今ほど未来への不安が大きい時代もなかったような気がする。
 年金や福祉、医療ばかりか、北朝鮮、中国など、安全保障の面からも不安のネタには事欠かず、しかも頼りない政権はいつまで経っても学級会みたいな内輪もめを止めそうにない。
 しかし我々の不安は、そのような外的な条件よりも、むしろ我々の心の傾向によって増幅されているのではないかと思う。
 つまり、未来は分からないもの、という諦念を、我々はいつしか喪失してしまい、そのために「分からない」不安が理不尽な苦しみとさえ感じられるんもではあるまいか。
 振り返れば洋の東西を問わず、未来を予知し、予言する者こそ常に権力を握ってきた。この世で最初に予言者になったのは、ギリシャ神話に登場する大地の女神ガイアだとされる。ガイアの信託は、山の割れ目から噴きだす蒸気を吸って神懸かりになる巫女(みこ)、シビュラによって告げられた。
 ガイアからデルフォイの神託所を奪った子孫のアポローンも、ピューティアと呼ばれる巫女たちを通して予言を告げた。彼女たち霊媒の言葉は、政治、経済、宗教どころか戦争に至るまで、大きく動かす力をもっていたのである。
 むろん中国の古代にも、占いや巫術(ふじゆつ)は大きな力をもっていた。亀の甲羅に入った(ひび)で政治の決断するのではなく、夢解きをする専門の役所まであったらしい。巫術も夢解きも、未来を予知するとされたからこそ力をもったのである。
 日本における卑弥呼の存在も、そのような予知する力と無関係には語れないだろう。思えば聖徳太子も「未然のことを知る」能力があったとされるし、七福神で唯一実在した唐の布袋和尚も、天気予報やその他の予言が当たったと云われ、ついに中国では未来仏の弥勒菩薩として祀られるに至ったのである。

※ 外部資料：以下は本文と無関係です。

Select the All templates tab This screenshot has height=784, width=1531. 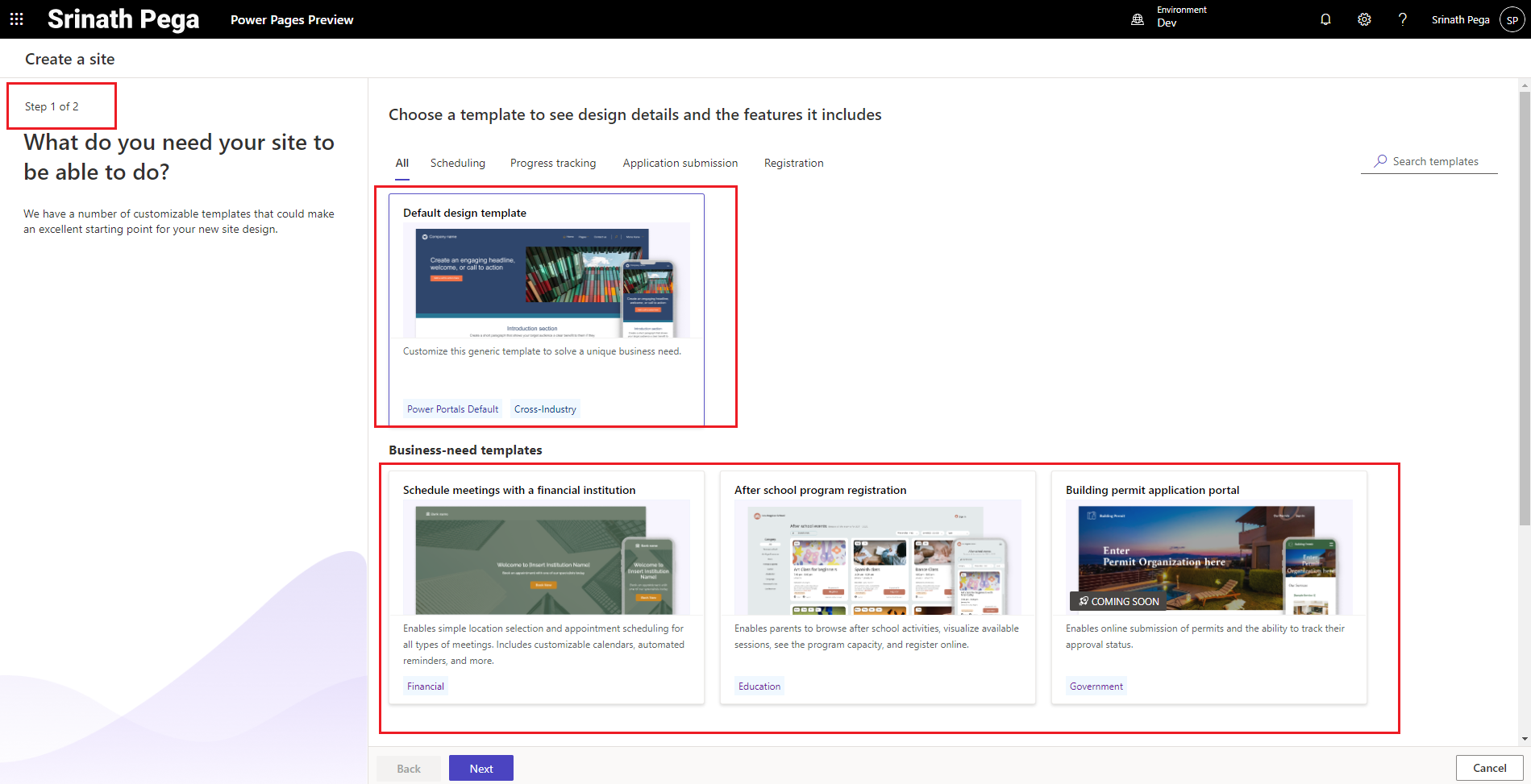(x=401, y=163)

 人間がどれほど未来を知りたがる存在か、納得いただけただろうか。
 そんな状況のなかで、しかし荘子は紀元前四世紀の中国戦国時代、占いや巫術を徹底的に批判した。『荘子』応帝王篇に描かれる季咸(きかん)という神巫(みこ)への仕打ちは尋常ではない。そこで神巫は、けっして未来が見えているのではなく、現在をつぶさに見ているだけなのだと明かされ、しかも人がそんなふうに占い風情に見透かされてしまうのは、世間に対してなにか(かたく)なに押し通そうとするものを抱えているからだと喝破した。
 儒教ではそれを「志」と呼び、現代人は「計画」「目標」などと言う。「計画」も「目標」も「志」も、現代人にはけっして悪いものとは思えないだろう。しかし荘子によれば、そこは全く違う。変化し続ける状況に完全に身を任せることこそ荘子にとっては目指すべき境地であり、そうした変化に逆らう意志は、どう呼ばれようと(さか)しらな人為として否定されるのである。
 あらゆる未来を想定せず、無心にその変化に対応していく。それは仏教の「観音」の思想、すなわち三十三変化にも通じるものだし、また禅をなかだちに武士道にも繋がっていく考え方だ。
 あらゆる予断をもたず、なんの「目標」も「計画」も「志」ももたず、やや受け身がちに無心で立っている状態、武士にとってはこれが最強の在り方なのである。
 現代でも、人は同じように未来への不安から、霊能者や占い師、あるいはスピリチュアル・カウンセラーなどと称する人々に(すが)る。なにも考えず無心で、などといっても、そんなふうに在りたいとさえ思わないだろう。なによりの元凶はおそらく、シミュレーションなどと呼ばれる科学的な予測が、今は可能だと思われていることだろう。
 しかし複雑系は一つの要素の変化が思わぬ大変化を引き起こす。明日の天気予報の的中率はかなり上がってきたが、十日以上先の予測は殆ど無惨なほどしか当たらないのである。
 野生動物が自然災害を免れるのは、予知能力なのではなく、じつは繊細に「いま」を感じているせいだということを、そろそろ我々も自覚しなくてはならないだろう。
 荘子は「不測に立ちて無有に遊ぶ」と、その境地を表現する。あらゆる予測をもたず、今このときを予断なく無心に「遊」ぶのだ。
 いったい、これほど積極的に「遊」を謳った思想家が、かつていただろうか。「遊」とは本来「神」だけを主語にもつ動詞だったが、荘子によって初めて人間にも拡張されたのである。
 低成長とも言われる時代、必要なのは成長のためのいかなる「計画」でも「目標」でも「志」でもなく、むしろ現状を肯定してそこに「遊ぶ」ための思想ではないか。『荘子』こそが今この国には切実に求められているはずである。